[BioSQL-l] location type

Hilmar Lapp hlapp@gnf.org
Tue, 15 Oct 2002 09:56:24 -0700


> -----Original Message-----
> From: Thomas Down [mailto:td2@sanger.ac.uk]
> Sent: Tuesday, October 15, 2002 3:39 AM
> To: Hilmar Lapp
> Cc: Thomas Down; biosql-l@open-bio.org
> Subject: Re: [BioSQL-l] location type
> 
> 
> On Tue, Oct 15, 2002 at 01:52:43AM -0700, Hilmar Lapp wrote:
> >
<snip/>
> 
> > What I suggested is not really denormalization. You're 
> right though, 
> > there's duplication. If the coordinate types (which I mentioned 
> > further down in the email in the part you cut) are just moved from 
> > being location_qualifier_value associations to FKs on 
> location, then 
> > there isn't really duplication anymore either. Or am I missing 
> > something?
> 
> It's still duplication for the cases where the actual maxima 
> and minima
> are in location_qualifier_value.

What would be duplicated? Can you be specific? (I don't see it.)

>  I guess you could go to whoe
> way and get rid of location_qualifier_value completely and put max
> and min slots on seqfeature_location.  But that leaves the 
> table rather
> bloated.

Right. And it is going to be the most voluminous table.

> 
> I still think this is really something to be solved in software
> (and yes, it's a good example of why strict 1-to-1 tables-to-adaptors
> doesn't really work once you have too much structure in your 
> data).

In fact I have a relatively strict 1:1 relationship between adaptors and objects (that is, interfaces), not adaptors and tables. As a matter of fact the adaptors themselves don't even know what the schema is, there is a second layer of drivers for that (which in turn don't know how to deal with objects).
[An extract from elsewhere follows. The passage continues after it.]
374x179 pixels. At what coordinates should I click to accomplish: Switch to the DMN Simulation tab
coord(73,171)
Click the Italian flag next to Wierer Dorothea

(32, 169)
Having even the types in a n:n qualifier association is by no means obvious from the object model, nor is it mandated by it. I.e., it is quite likely that many schemas will not have this, and hence this problem is an artifact of the particular biosql schema in question. So I can't put that code into the schema-independent layer. That's ugly to me.

>  If
> you want to work around it in the database, why not just put a boolean
> `here be qualifiers'  flag on seqfeature_location?

This was more or less the suggestion my first email ended in: have a FK to ontology_term that denotes an encoded type. Since whether or not there be qualifiers strictly depends on the type, this is similar to a flag except that it uses controlled vocabulary and is more explicit. Is this too explicit to you, or too much information encoded?

>  This has 
> less impact
> on the location table than 3 FKs to ontology_term, and I can't really
> see it being any slower, since code that has discovered fuzzies is
> likely to want to go to the location_qualifier_value table to get the
> whole story anyway.

Right. But how can I figure that I don't need to go there, which is going to be 99% of the time? I'm just worried that we create complexity here for a very limited use case (round-tripping of fuzzy locations; even for data-mining or display you don't care about the fuzzies do you).

I do think the database can't let the software alone here. Databases are here to help. :)

	-hilmar